Wirtschaftliche Folgen
Die Pegelstände machen der Schifffahrt schwer zu schaffen. Binnenschiffe können oft nur noch zu 20 Prozent beladen werden, was die Transportkosten drastisch erhöht. Ein Händler berichtet von 145 bis 150 Euro pro Tonne für Tankschiffe von Rotterdam nach Karlsruhe, statt 45 Euro Ende Juni. Der Rhein ist entscheidend für den Transport von Gütern wie Getreide, Kohle und Öl. Ökonomen warnen, dass die deutsche Wirtschaftsleistung im dritten Quartal um 0,1 bis 0,2 Prozent sinken könnte.
Politische Reaktionen
Bundesverkehrsminister Bilger lädt für Donnerstag zu einer Niedrigwasser-Konferenz nach Bonn ein. Es sollen kurz- und langfristige Maßnahmen besprochen werden, etwa die Umrüstung von Schiffen oder die Verbesserung von Vorhersagen. Ein Aktionsplan Niedrigwasser und Informationssysteme existieren bereits seit 2022. Bisher wurden 10,5 Millionen Euro an staatlichen Hilfen für die Umrüstung bereitgestellt.

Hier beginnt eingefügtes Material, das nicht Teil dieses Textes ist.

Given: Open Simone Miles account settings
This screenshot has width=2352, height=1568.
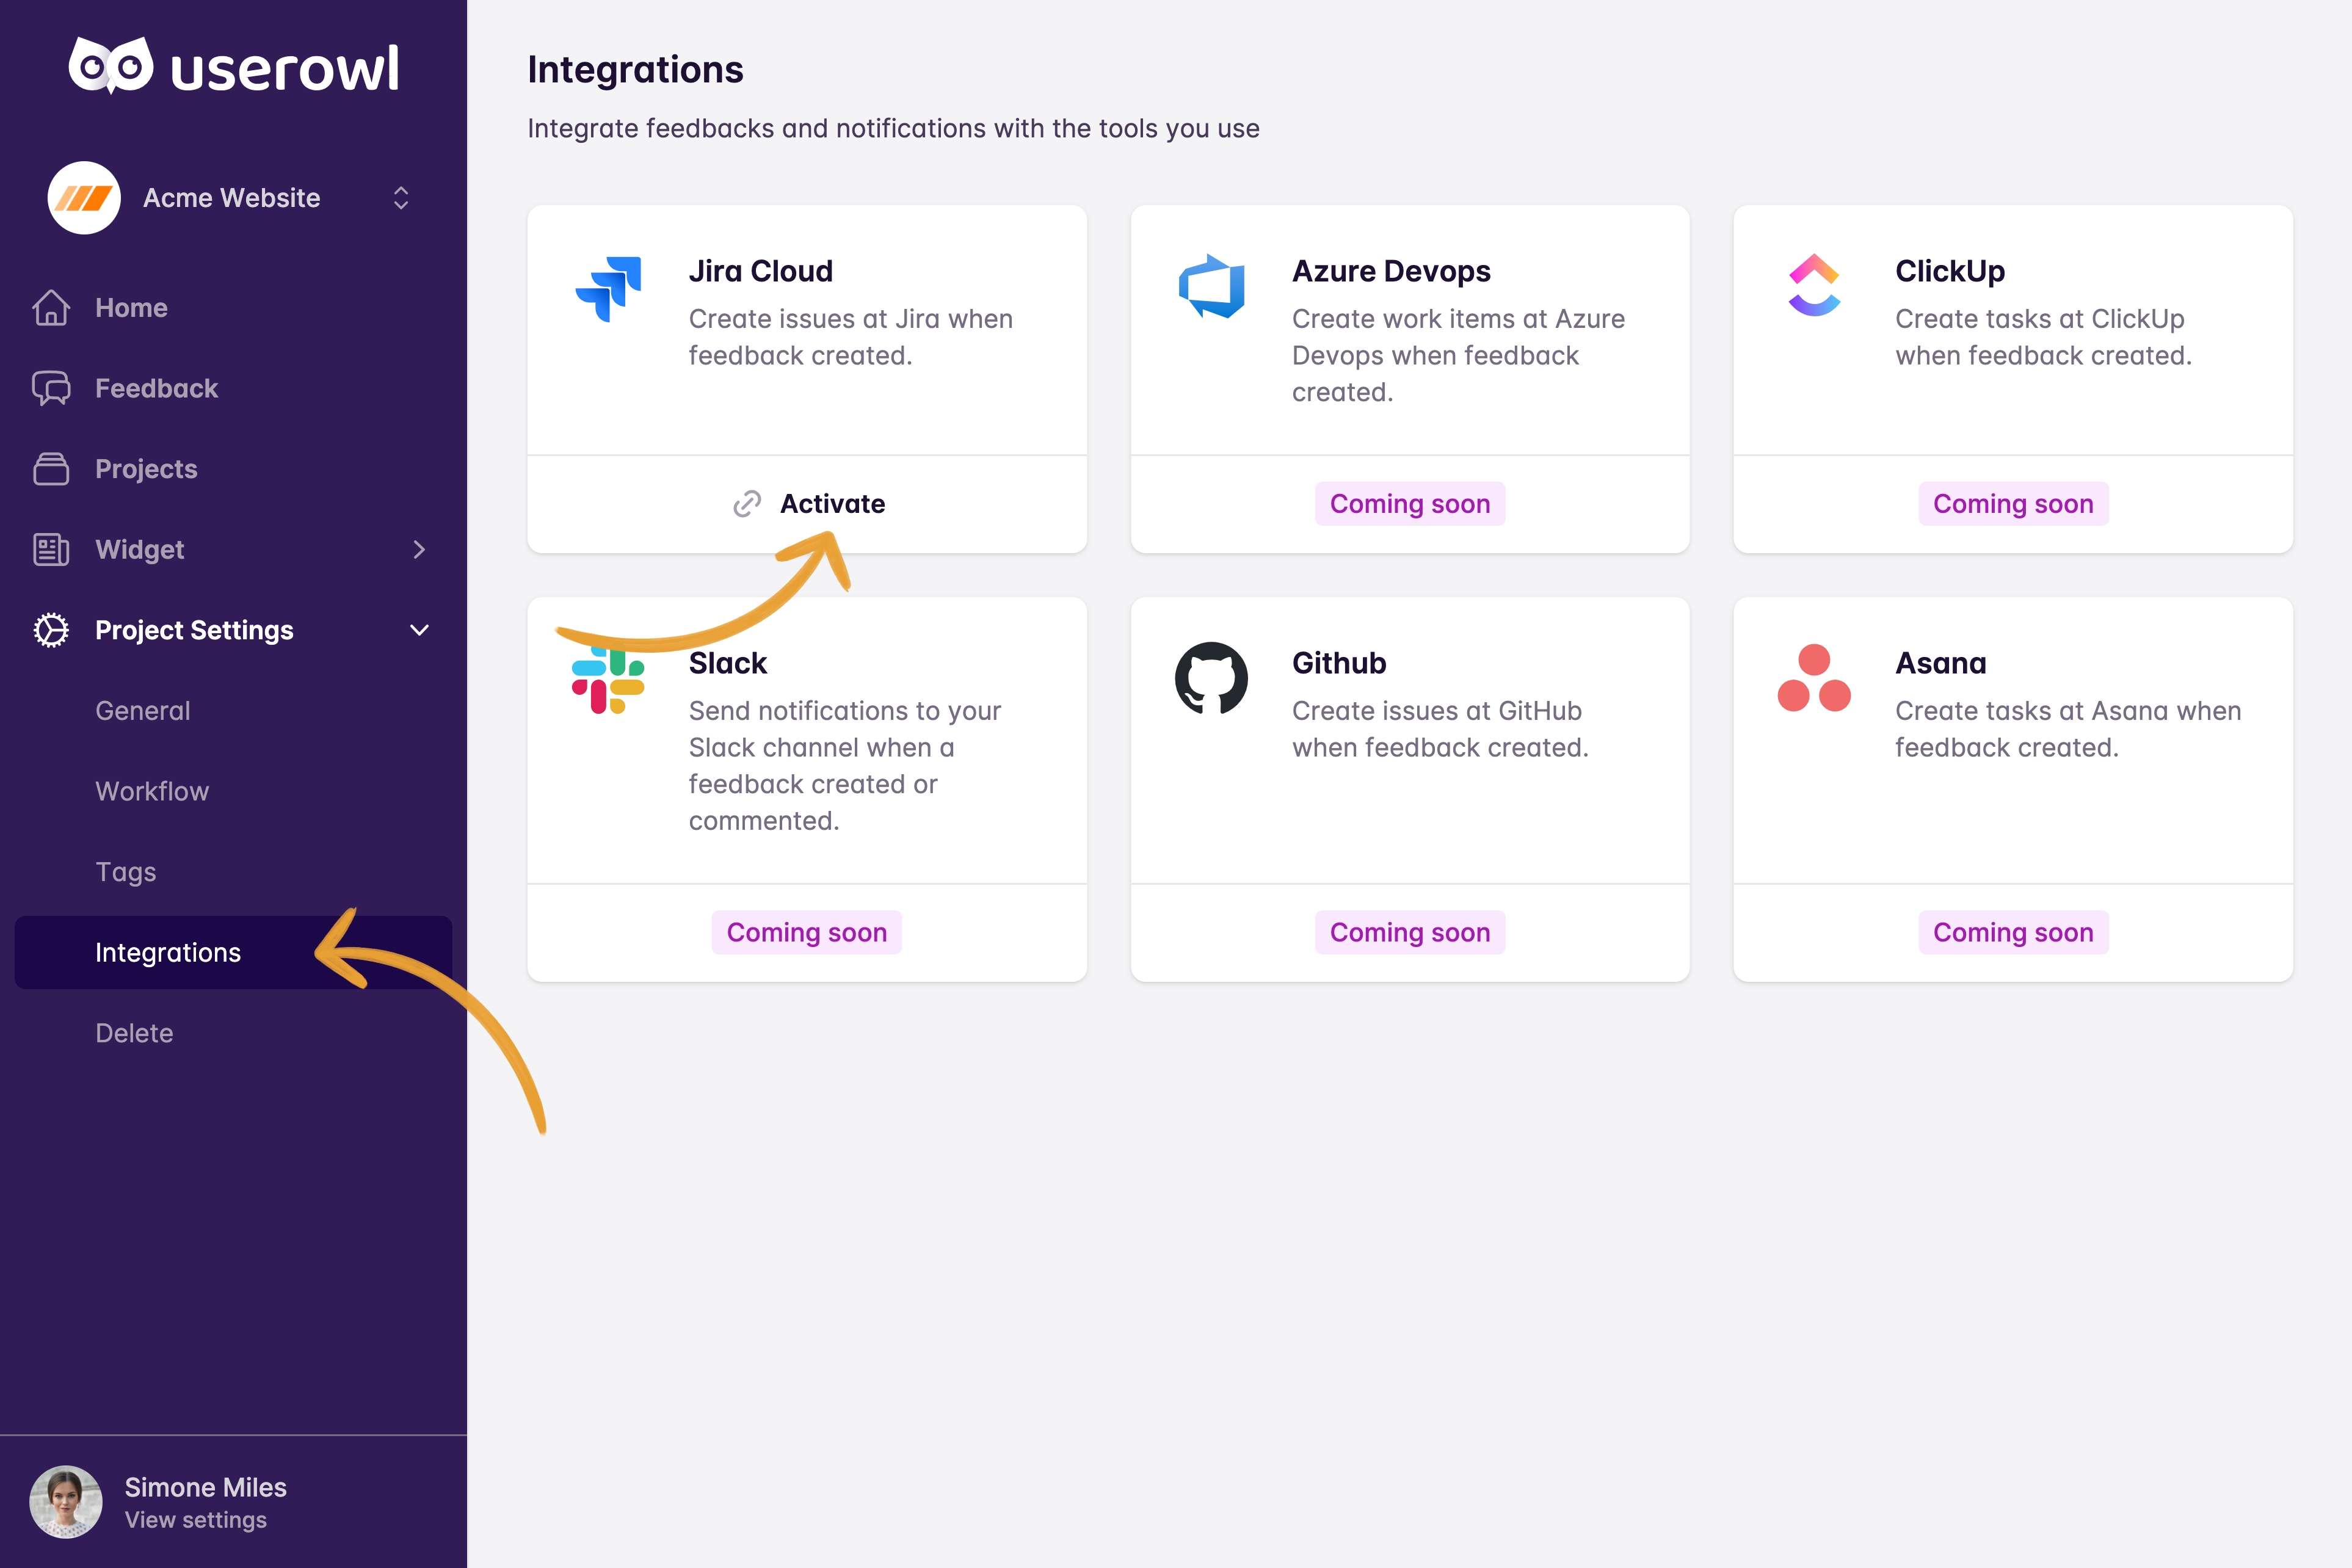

Auswirkungen über Deutschland hinaus
Die Trockenheit betrifft fast ganz Europa. Die Donau verzeichnet die niedrigsten Wasserstände seit 30 Jahren, was das Atomkraftwerk in Ungarn an den Rand des Abstellens bringt. In Rumänien und Serbien wurden sogar Kraftwerke gedrosselt oder explosive Sprengungen am Flussbett durchgeführt. Auch in Italien ist der Po auf ein historisches Tief gefallen, mit Folgen für Landwirtschaft und Trinkwasser. Die EU-Beobachtungsstelle warnt vor stabiler, kritischer Dürre in weiten Teilen Europas.